The channel's masterstroke is Mouseterpiece Theater, in which George Plimpton, doing a droll parody of Alistair Cooke, introduces classic cartoons from an overstuffed leather chair: he annotates a Donald Duck short called Straight Shooters by reciting a Baudelaire poem in French to explicate Donald's existential behavior. About 40% of the channel's programming is mined from the Disney library, a Golconda of 60 years of treasures that include 450 cartoon shorts, 561 episodes of The Mickey Mouse Club, 75 episodes of Zorro ("He makes the sign of the Zeee!") and 200 never-before-syndicated hours of Disney's long-running Sunday night series. (Not to be shown are 16 classic Disney films, including Snow White and Fantasia, which the company reserves for periodic theatrical releases.)

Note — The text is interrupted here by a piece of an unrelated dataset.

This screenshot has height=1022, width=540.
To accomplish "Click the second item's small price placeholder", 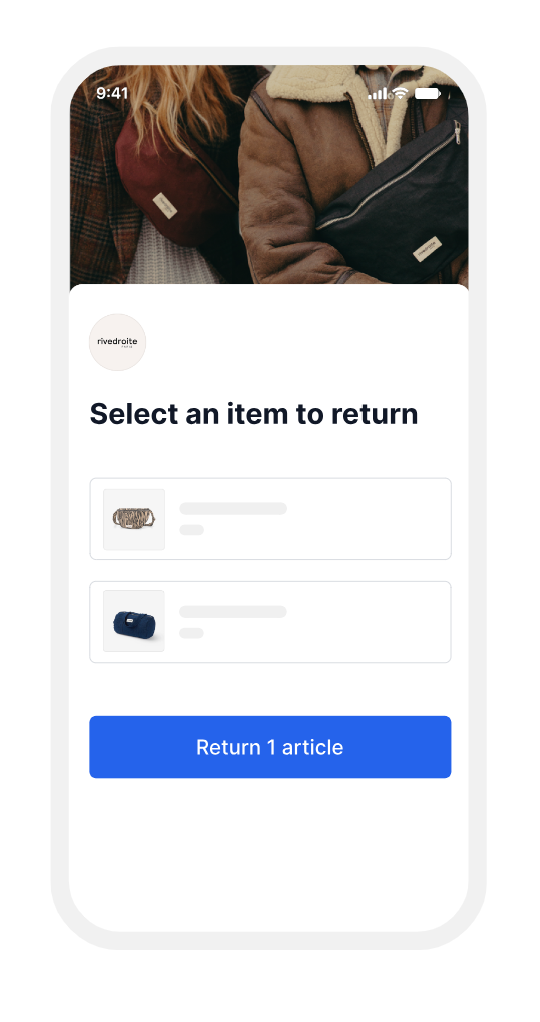I will point(192,633).
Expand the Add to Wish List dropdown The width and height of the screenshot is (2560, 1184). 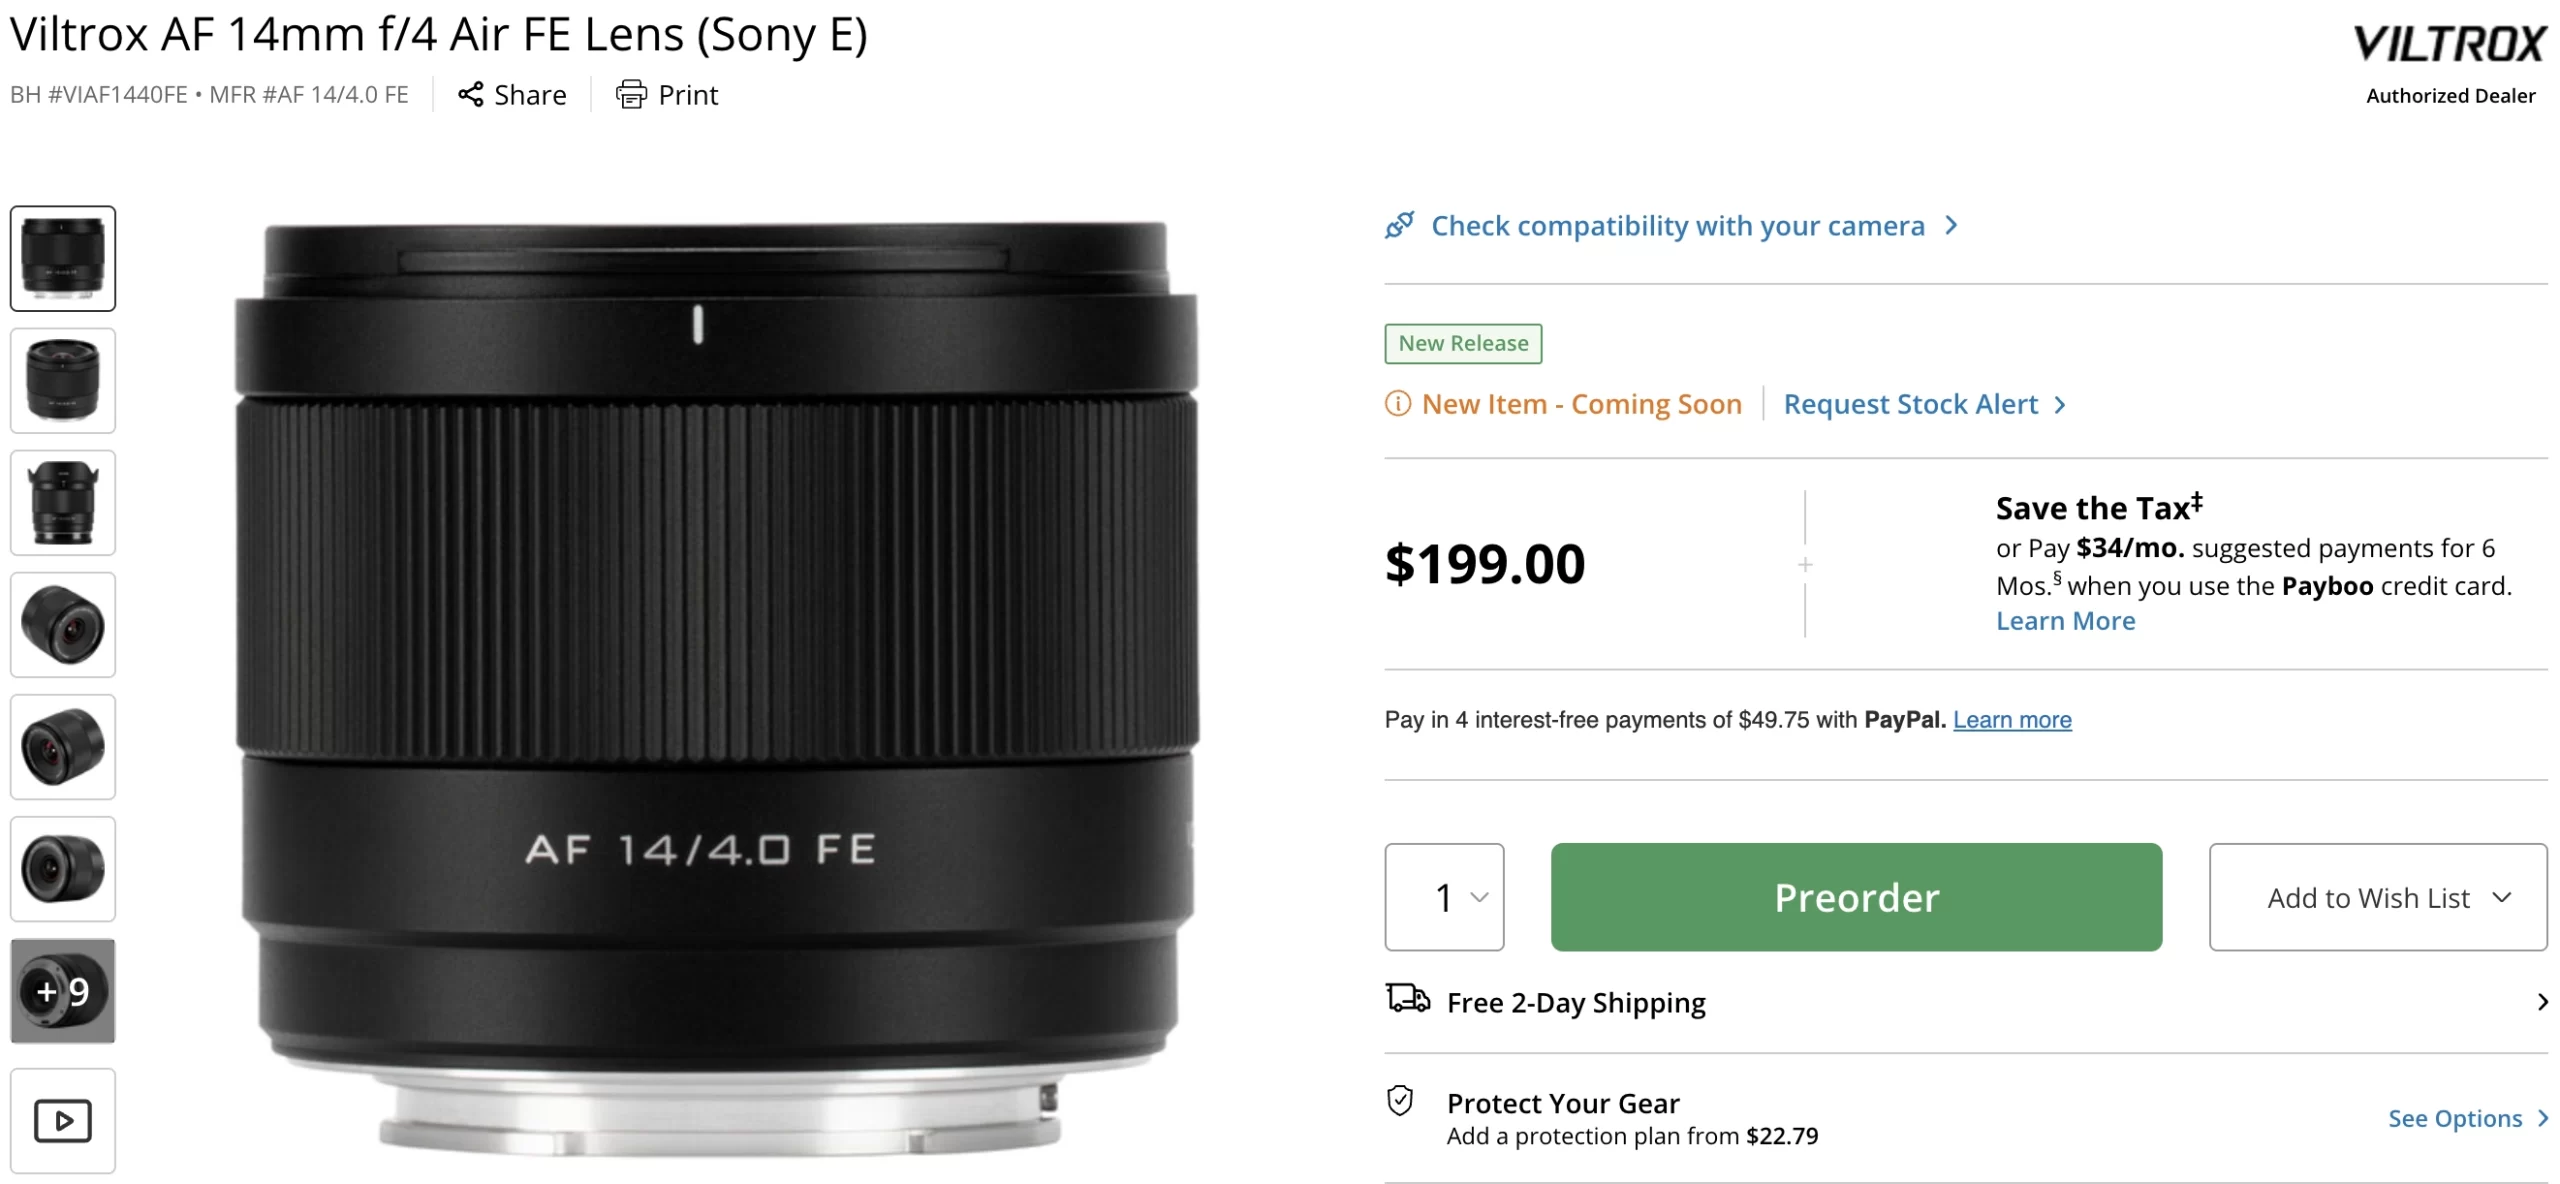tap(2377, 897)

Filling the endless hours of their schedules without too much duplication is an expensive proposition for both channels. Paul Klein, the outspoken former NBC executive who heads the Playboy Channel, estimates that he needs at least 100 films annually to satisfy his audience. In the next year, 36 of those will be made-for-Playboy movies, with budgets of up to $1 million each and titles like Black Venus. The Disney Channel will spend at least $100 million on new programming during its first lg three years. President James Jimirro, a ten-year Disney veteran, has nearly 20 shows in development. One that will appear this fall is Five Mile Creek, a dramatic series set in Australia in the 1860s. Jimirro also plans to make six to eight movies a year. The first, Tiger Town, stars Roy Scheider as a fading phenom for the Detroit Tigers. It will air in October.

Some Disney viewers have complained that the service is too "adult," that its programming is oriented not to children but to nostalgic older viewers for whom the shows are a kind of video déjà vu. Jimirro acknowledges that 20% of Disney subscribers do not have children under 13. But he prefers to see this as a sign that the service offers "something universal."